◆ SELECTED PASSAGE
· · ·
3rd, my apologies to my friend f00bar, but I would like to make a slight correction to your post,...



f00bar said:


> You've misread. The "and" is not a correlation but conjunction of multiple adjectives.
> 
> You are Lithuanian - check
> AND
> *You have poor manners - a FACT.*


...fixed that for ya!!! :thumbsup:



Lastly,... Kosie, Where the fuck in the rules did you (mis)read that he _HAS_ to make his intro in one particular thread? :ass:
:cheer:


----------



## CassMT (Mar 14, 2013)

andrew.gimlin said:


> This is my pride and joy, red eyed tree frog
> View attachment 48706


dude, those are just plants


----------



## andrew.gimlin (Jul 12, 2014)




----------



## Deacon (Mar 2, 2013)

That frog looks like he is tripping balls!
:laugh::laugh:


----------



## CassMT (Mar 14, 2013)

ahh, so there is a frog, i thought it was andrew trippin balls cuz in that first pic there is no goddam frog. i'm sure cuz i looked for 20mins! and then again just now, no frikkn frog


----------



## andrew.gimlin (Jul 12, 2014)

Def two in there just real good at hiding


----------



## neni (Dec 24, 2012)
· · ·
◆ ENTRIES SUPPLIED
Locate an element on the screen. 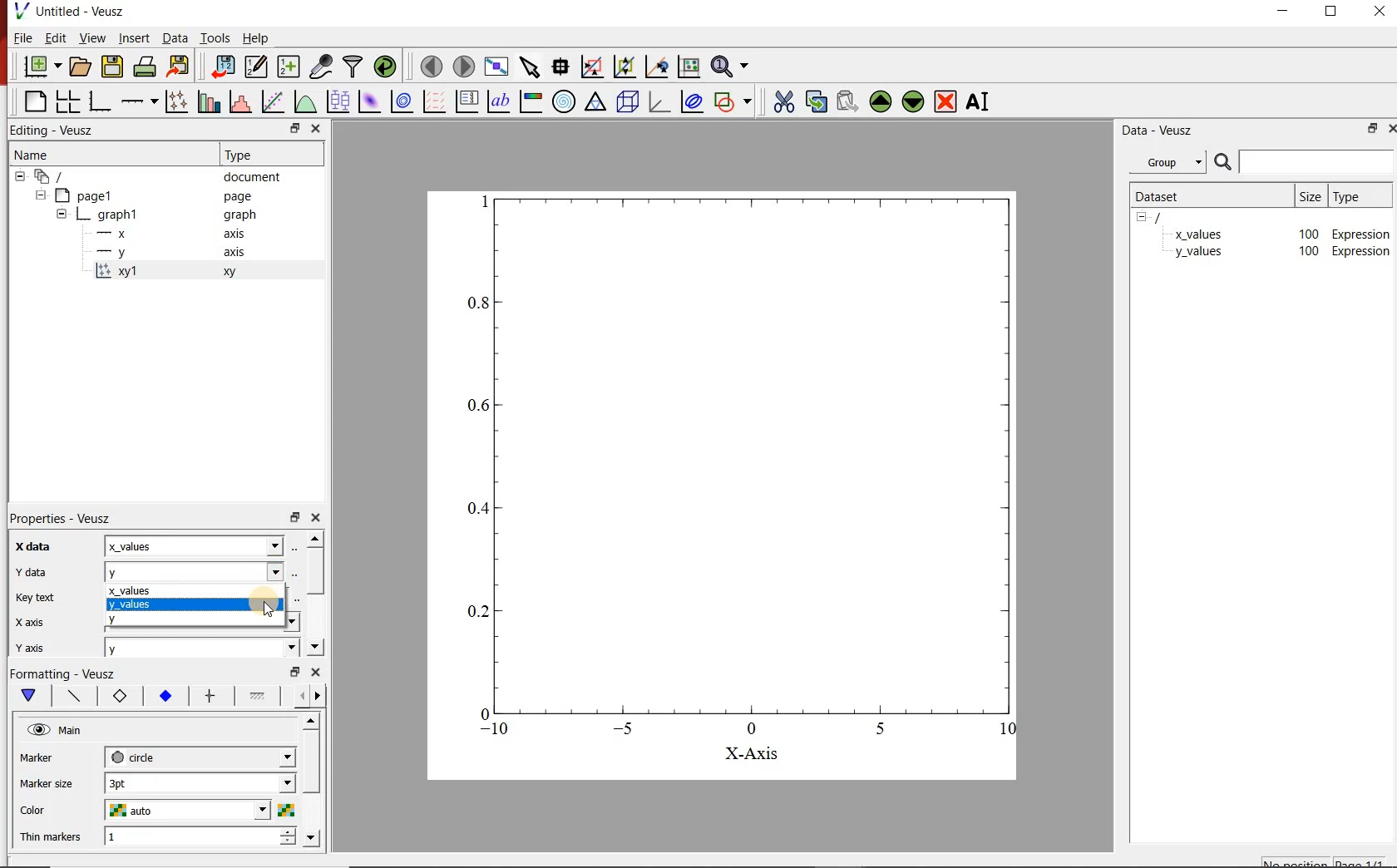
· · ·
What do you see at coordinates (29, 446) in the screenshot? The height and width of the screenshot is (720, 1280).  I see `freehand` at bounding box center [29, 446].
· · ·
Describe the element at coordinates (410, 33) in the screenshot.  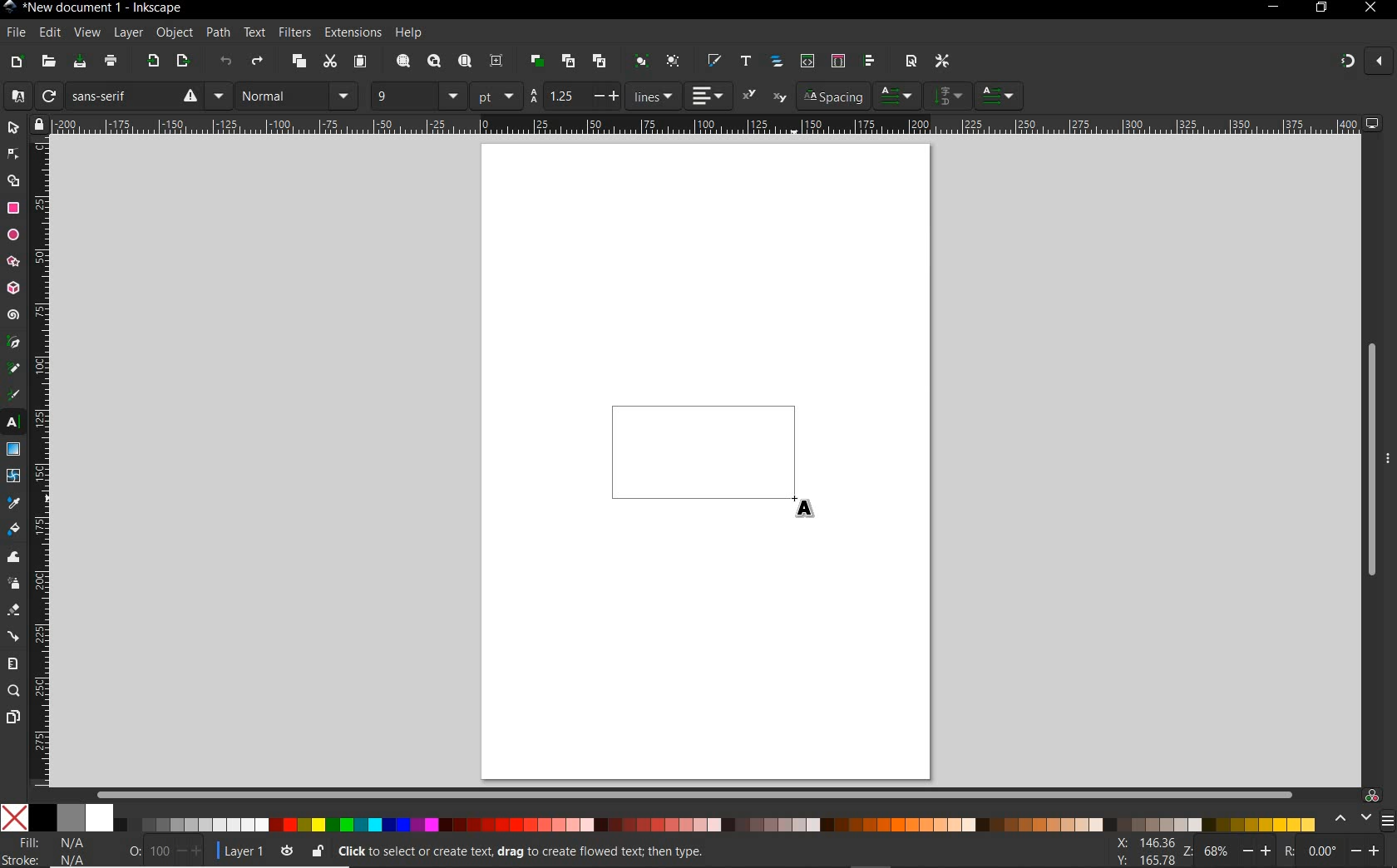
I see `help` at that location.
· · ·
◆ WRITTEN PROBLEM
List each distinct username that appears in a "##" post heading in the forum thread above. Give each name only once.

◆ OUTPUT OF THE EXERCISE
CassMT, andrew.gimlin, Deacon, neni